Wednesday, March 26, 2014

Summer Noon by Christopher Brennan


Summer Noon


Fire in the heavens, and fire along the hills,
and fire made solid in the flinty stone,
thick-massed or scattered pebble, fire that fills
the breathless hour that lives in fire alone.
This valley, long ago the patient bed
of floods that carved its antient amplitude,
in stillness of the Egyptian crypt outspread,
endures to drown in noon-day's tyrant mood.
Behind the veil of burning silence bound,
vast life's innumerous busy littleness
is hushed in vague-conjectured blur of sound
that dulls the brain with slumbrous weight, unless
some dazzling puncture let the stridence throng
in the cicada's torture-point of song.

This is an English or Shakespearean sonnet which follows the ABABCDCDEFEFGG rhyme scheme.
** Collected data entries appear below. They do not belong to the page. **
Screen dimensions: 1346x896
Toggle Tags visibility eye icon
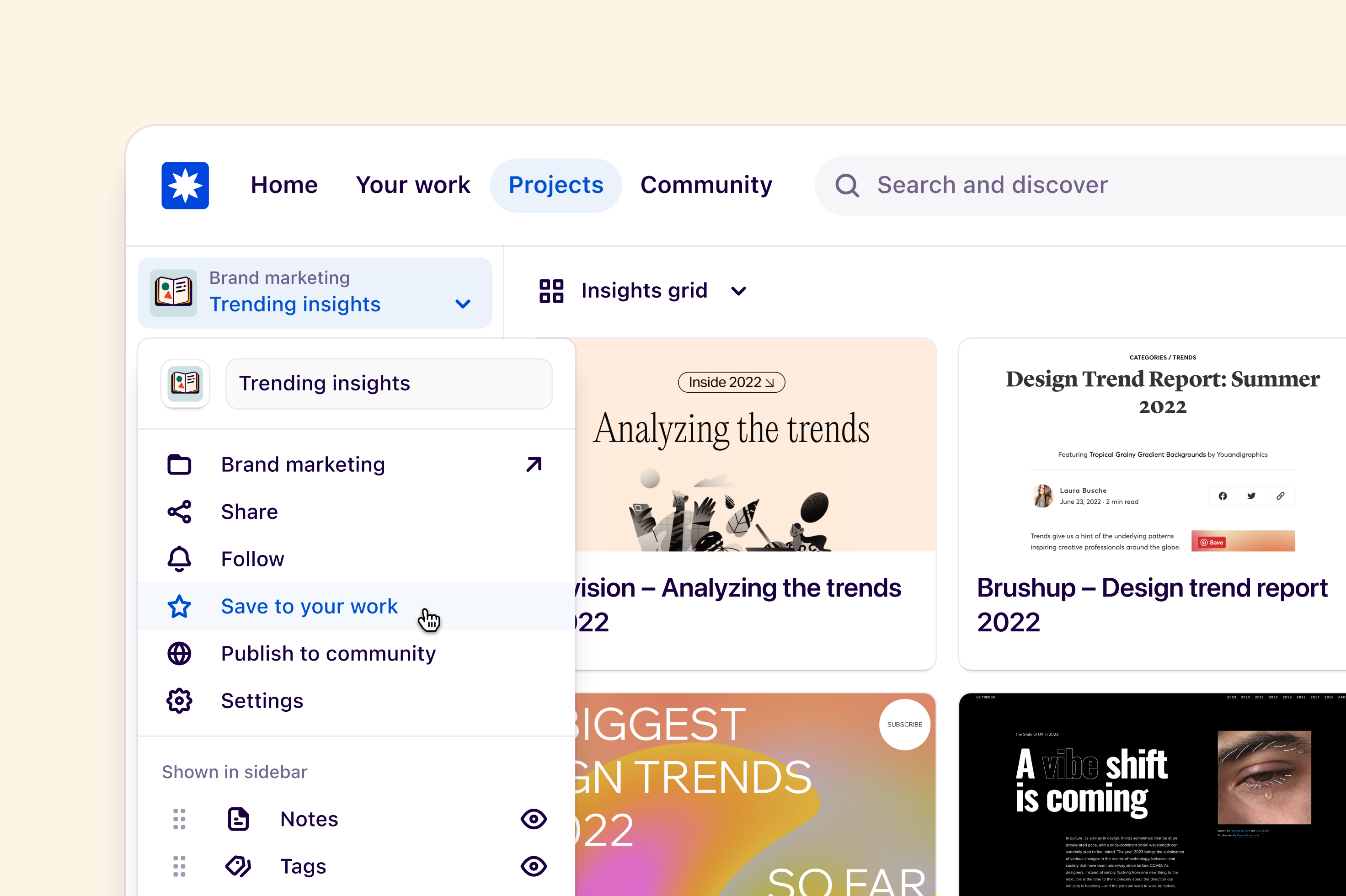click(x=533, y=866)
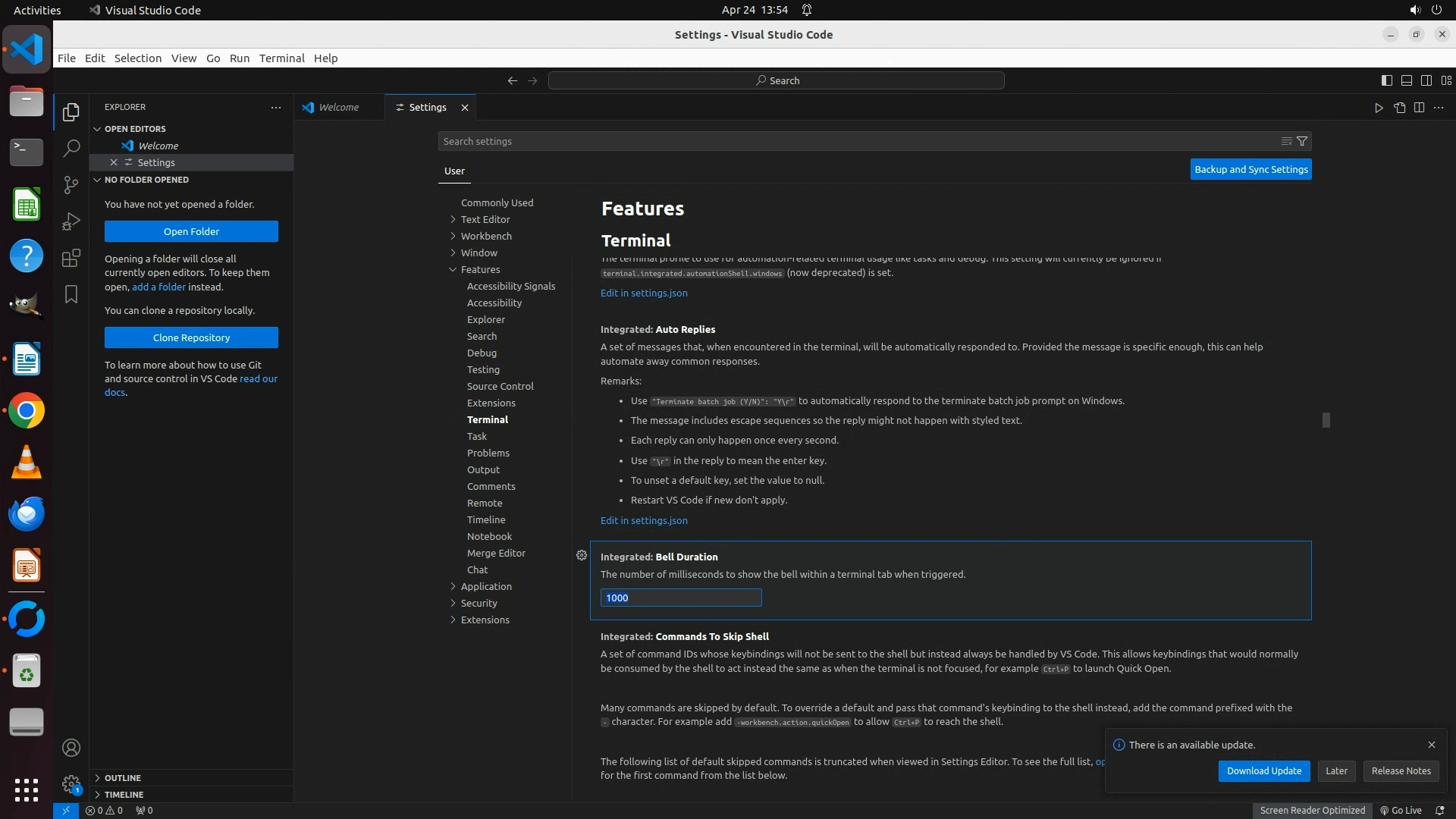The width and height of the screenshot is (1456, 819).
Task: Click Backup and Sync Settings button
Action: 1250,169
There are no real modifications to the poem; littleness and unless don't really sound the same so I guess that is a modification even though they both end in "ess." The turn in this sonnet is in line 9 which is often typical of Shakespearean sonnets. A new sentence is started there and the subject switches away from fire and floods to a wider meaning. To be honest the reason I picked this poem is because I knew nobody else would. I went to a sonnet poem website, scrolled to a random author, and randomly picked one of his poems. I did some quick research and Christopher Brennan is from Australia, so I believe the poem is describing the intense heat there. He describes the weather as fire; it weighs down on the people and tortures them. Lots of personification is used to show how the weather has changed the physical landscape and how it impacts everything and everyone. The sonnet allows for various different descriptions of the heat, and it makes the poem flow well and sound good.